■ Required task 1:
Answer these questions about the MySQL indexing article:
(a) How many actions can an index perform, and what are they?
(b) Which algorithm lets MySQL use separate indexes on (c) and on (d) together?
(c) For the query with c > 100 and d = 'xyz', which index allows filtering on both c and d?
■ Required task 2: Copy the MySQL indexing article from "An index can perform" up to and including "pointers to data.", swapping "workflow" for "process".

Apr
27
2015
--

Indexing 101: Optimizing MySQL queries on a single table

I have recently seen several cases when performance for MySQL queries on a single table was terrible. The reason was simple: the wrong indexes were added and so the execution plan was poor. Here are guidelines to help you optimize various kinds of single-table queries.

Disclaimer: I will be presenting general guidelines and I do not intend to cover all scenarios. I am pretty confident that you can find examples where what I am writing does not work, but I am also confident that it will help you most of the time. Also I will not discuss features you can find in MySQL 5.6+ like Index Condition Pushdown to keep things simple. Be aware that such features can actually make a significant difference in query response time (for good or for bad).

What an index can do for you

An index can perform up to 3 actions: filter, sort/group and cover. While the first 2 actions are self-explanatory, not everyone may know what a ‘covering index’ is. Actually that’s very easy. The general workflow for a basic query is:
1. Use an index to find matching records and get the pointers to data.
2. Use the pointers to the corresponding data.
3. Return records

When a covering index can be used, the index already covers all fields requested in the query, so step #2 can be skipped and the workflow is now:
1. Use an index to find matching records
2. Return records

In many cases, indexes are small and can fit in memory while data is large and does not fit in memory: by using a covering index, you can avoid lots of disk operations and performance can be order of magnitudes better.
Let’s now look at different common scenarios.

Single equality

This is the most basic scenario:

SELECT * FROM t WHERE c = 100

The idea is of course to add an index on (c). However note that if the criteria is not selective enough, the optimizer may choose to perform a full table scan that will certainly be more efficient.
Also note that a frequent variation of this query is when you only select a small subset of fields instead of all fields:

SELECT c1, c2 FROM t WHERE c = 100

Here it could make sense to create an index on (c, c1, c2) because it will be a covering index. Do not create an index on (c1, c2, c)! It will still be covering but it will not be usable for filtering (remember that you can only use a left-most prefix of an index to filter).

Multiple equalities

SELECT * FROM t WHERE c = 100 and d = 'xyz'

It is also very easy to optimize: just add an index on (c, d) or (d, c).

The main mistake here is to add 2 indexes: one on (c) and one on (d). Granted, MySQL is able to use both indexes with the index_merge algorithm, but it is almost always a very bad option.

Equality and inequality

SELECT * FROM t WHERE c > 100 and d = 'xyz'

Here we must be careful because as long as we are using a column with an inequality, this will prevent us from using further columns in the index.

Therefore if we create an index on (d, c), we will be able to filter both on c and d, this is good.
But if we create an index on (c, d), we will only be filtering on c, which is less efficient.

So unlike the situation when you have equalities, order of columns matters when inequalities are used.

■ Record list:
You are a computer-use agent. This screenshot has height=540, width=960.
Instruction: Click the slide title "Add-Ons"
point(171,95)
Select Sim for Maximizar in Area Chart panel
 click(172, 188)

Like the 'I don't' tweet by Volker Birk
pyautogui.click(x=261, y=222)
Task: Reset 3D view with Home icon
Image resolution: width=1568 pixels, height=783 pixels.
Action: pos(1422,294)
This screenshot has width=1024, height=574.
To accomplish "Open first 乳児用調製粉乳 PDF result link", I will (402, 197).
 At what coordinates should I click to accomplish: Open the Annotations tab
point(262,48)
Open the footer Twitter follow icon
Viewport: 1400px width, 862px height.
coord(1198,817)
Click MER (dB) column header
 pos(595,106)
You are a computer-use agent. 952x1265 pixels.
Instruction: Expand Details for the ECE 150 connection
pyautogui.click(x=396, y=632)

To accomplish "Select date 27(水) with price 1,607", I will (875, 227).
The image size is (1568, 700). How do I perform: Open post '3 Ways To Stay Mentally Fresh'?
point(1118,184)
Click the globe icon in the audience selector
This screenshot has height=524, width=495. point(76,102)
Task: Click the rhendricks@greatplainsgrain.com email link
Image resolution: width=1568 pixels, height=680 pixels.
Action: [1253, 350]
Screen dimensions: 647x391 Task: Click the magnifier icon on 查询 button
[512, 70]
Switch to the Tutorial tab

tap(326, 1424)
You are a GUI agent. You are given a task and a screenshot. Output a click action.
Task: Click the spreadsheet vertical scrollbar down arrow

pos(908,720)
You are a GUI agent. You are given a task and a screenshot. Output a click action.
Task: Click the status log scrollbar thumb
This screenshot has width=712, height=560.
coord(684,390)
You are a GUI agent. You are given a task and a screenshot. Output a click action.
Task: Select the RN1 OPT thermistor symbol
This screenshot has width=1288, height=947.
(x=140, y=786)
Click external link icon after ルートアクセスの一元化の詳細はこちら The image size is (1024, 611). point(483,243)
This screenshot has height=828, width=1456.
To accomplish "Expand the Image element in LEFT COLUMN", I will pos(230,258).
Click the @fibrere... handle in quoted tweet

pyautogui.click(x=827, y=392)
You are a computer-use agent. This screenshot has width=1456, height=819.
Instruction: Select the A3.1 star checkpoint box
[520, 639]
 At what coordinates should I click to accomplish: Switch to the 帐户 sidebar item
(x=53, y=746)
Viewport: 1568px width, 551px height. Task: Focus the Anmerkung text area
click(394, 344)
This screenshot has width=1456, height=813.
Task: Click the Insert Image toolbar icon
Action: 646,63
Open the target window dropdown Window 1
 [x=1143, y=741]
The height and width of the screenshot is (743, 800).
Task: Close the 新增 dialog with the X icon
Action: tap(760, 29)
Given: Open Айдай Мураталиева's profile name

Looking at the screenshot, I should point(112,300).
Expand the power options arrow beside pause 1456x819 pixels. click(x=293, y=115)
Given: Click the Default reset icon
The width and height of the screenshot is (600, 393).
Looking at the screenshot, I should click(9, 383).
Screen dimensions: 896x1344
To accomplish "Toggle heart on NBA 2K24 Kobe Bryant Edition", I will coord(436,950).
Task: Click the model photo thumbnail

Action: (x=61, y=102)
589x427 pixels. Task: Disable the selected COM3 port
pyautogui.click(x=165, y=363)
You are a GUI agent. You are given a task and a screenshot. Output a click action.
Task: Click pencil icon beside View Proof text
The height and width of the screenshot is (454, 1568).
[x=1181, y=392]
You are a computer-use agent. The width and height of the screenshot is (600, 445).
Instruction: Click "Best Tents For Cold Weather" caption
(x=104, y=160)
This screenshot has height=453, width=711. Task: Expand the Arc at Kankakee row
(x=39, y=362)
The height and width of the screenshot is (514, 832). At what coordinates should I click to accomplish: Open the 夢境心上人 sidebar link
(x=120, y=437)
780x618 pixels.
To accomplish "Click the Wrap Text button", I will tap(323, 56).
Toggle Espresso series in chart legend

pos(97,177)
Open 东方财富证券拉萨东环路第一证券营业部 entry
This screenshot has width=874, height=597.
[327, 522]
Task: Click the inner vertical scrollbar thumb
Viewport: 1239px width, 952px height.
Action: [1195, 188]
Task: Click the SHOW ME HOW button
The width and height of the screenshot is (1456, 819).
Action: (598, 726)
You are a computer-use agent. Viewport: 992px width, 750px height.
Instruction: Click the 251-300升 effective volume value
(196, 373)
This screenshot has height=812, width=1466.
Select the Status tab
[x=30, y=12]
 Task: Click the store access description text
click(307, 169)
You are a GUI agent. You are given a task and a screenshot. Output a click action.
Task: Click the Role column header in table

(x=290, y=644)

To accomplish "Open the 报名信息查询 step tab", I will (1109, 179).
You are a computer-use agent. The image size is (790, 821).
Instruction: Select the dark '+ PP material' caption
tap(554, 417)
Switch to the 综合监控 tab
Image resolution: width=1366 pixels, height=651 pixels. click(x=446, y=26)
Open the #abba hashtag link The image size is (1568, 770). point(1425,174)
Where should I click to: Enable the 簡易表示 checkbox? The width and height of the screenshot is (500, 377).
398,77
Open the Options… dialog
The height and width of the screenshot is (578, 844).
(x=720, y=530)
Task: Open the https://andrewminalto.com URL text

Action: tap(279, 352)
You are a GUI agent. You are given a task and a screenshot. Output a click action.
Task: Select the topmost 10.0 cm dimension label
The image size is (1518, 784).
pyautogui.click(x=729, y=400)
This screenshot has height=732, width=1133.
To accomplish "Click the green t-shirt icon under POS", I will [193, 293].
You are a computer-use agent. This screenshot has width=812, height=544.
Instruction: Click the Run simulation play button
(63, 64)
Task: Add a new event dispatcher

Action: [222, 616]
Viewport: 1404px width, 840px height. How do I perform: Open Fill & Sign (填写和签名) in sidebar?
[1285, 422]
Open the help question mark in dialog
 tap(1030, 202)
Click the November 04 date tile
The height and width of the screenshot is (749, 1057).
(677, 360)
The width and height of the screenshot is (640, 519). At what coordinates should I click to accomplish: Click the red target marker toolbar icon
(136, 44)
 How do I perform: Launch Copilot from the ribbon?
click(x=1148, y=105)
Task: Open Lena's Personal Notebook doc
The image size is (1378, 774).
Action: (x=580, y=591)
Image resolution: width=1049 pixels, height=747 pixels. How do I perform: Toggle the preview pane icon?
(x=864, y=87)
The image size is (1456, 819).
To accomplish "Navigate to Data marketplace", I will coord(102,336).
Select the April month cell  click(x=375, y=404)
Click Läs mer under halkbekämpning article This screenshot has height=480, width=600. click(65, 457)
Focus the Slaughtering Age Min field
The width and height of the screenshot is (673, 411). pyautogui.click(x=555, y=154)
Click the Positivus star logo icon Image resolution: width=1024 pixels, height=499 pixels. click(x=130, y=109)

■ Solution 1:
(a) Up to 3: filter, sort/group and cover.
(b) The index_merge algorithm.
(c) An index on (d, c).

■ Solution 2:
An index can perform up to 3 actions: filter, sort/group and cover. While the first 2 actions are self-explanatory, not everyone may know what a ‘covering index’ is. Actually that’s very easy. The general process for a basic query is:
1. Use an index to find matching records and get the pointers to data.